Abstract

Abstract Legally binding precautionary principles direct societal actions through regulatory laws to prevent future catastrophic or irreversible consequences that can result from human and natural hazards. Those principles connect uncertain cause and effect to public actions and hence must be transparent, scientifically sound and, on the average, demonstrably add to societal wellbeing. Focusing on legally binding forms of precaution and prevention concerning public choices, seen as prospects, we articulate how uncertainty affects causal analyses that must satisfy their legal requirements. The common measure of uncertainty is probability, explicitly used (and framed in various guises) by the three legal systems we study: the People's Republic of China, the European Union, and the United States.
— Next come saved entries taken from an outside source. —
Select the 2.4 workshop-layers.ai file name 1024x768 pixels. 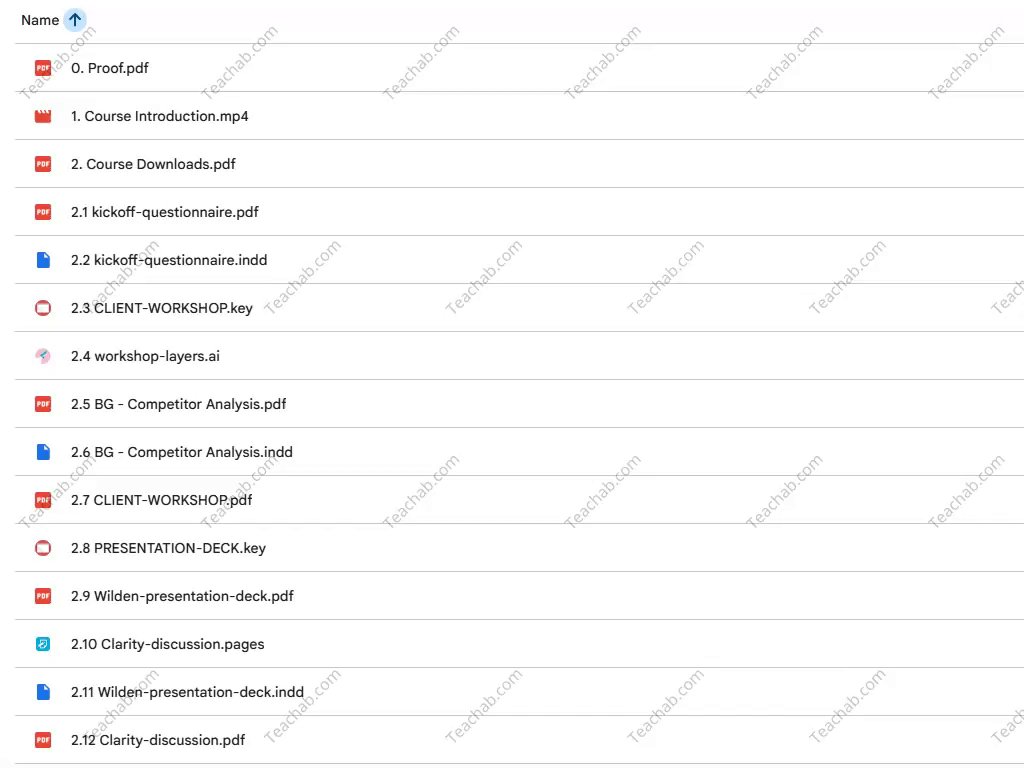tap(145, 356)
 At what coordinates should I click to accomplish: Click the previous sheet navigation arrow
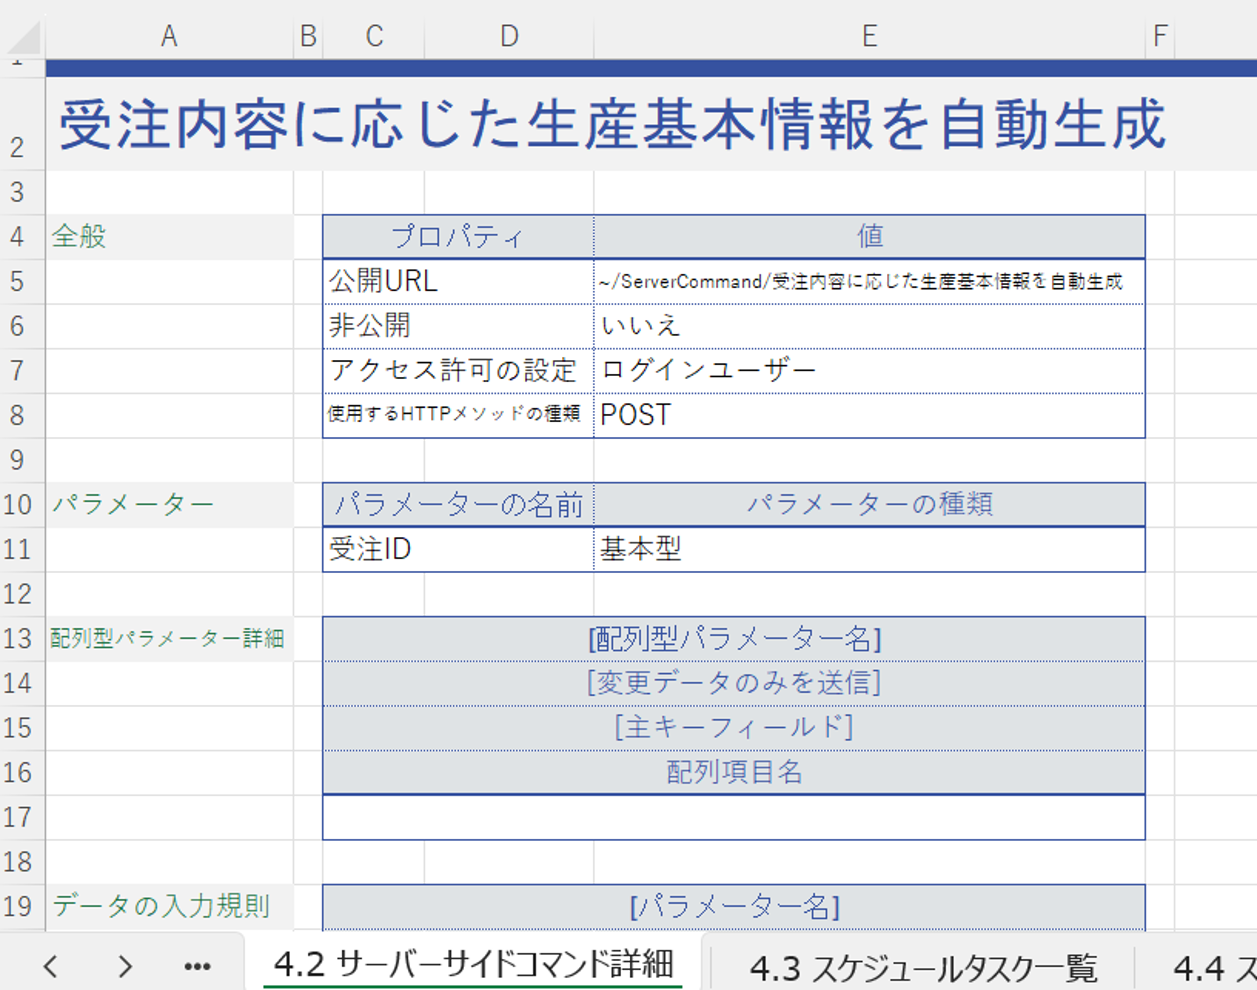[49, 967]
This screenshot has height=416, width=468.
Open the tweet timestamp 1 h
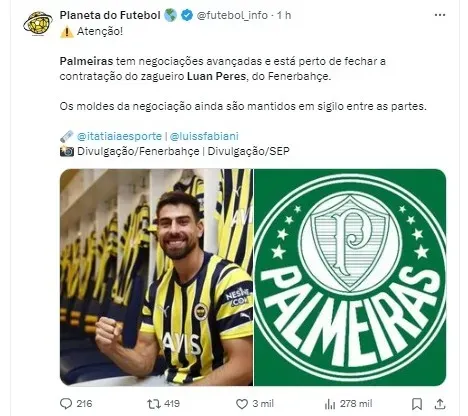[284, 15]
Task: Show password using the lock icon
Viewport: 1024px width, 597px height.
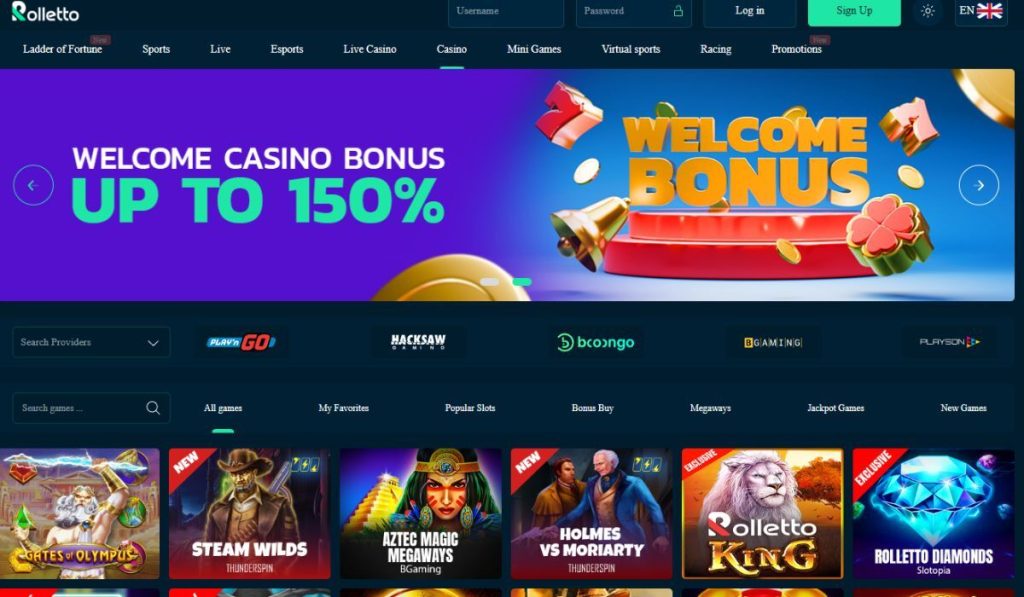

Probabilities can represent different forms of uncertainty, their technical differences, but use the same calculus. They occur at the intersection of legal and scientific causation and allow abstracting, from a prospective reality via models and simulations, future catastrophic or irreversible consequences. Probabilistic causal models—e.g., frailty models, power laws, self-organizing criticalities, and scale-free regularities – link environmental and other regulatory choices to reduce exposures likely to cause adverse responses. Thus, this type of causation is the scientific basis of the EU's Precautionary Principle, its Directives and Regulations; US federal regulatory and case law, and Chinese laws regarding the prevention of hazards. We use examples that clarify and guide public policy analysts to better formalize prospective public choices to avoid ambiguities or possibly incorrect results. We find that the scientific basis necessary to the analysis of precautionary and preventive choices is invariant to the jurisdictions that use it. We conclude that precautionary choices characterized by complex causation can be qualitatively assessed through adapting nine classic epidemiological criteria.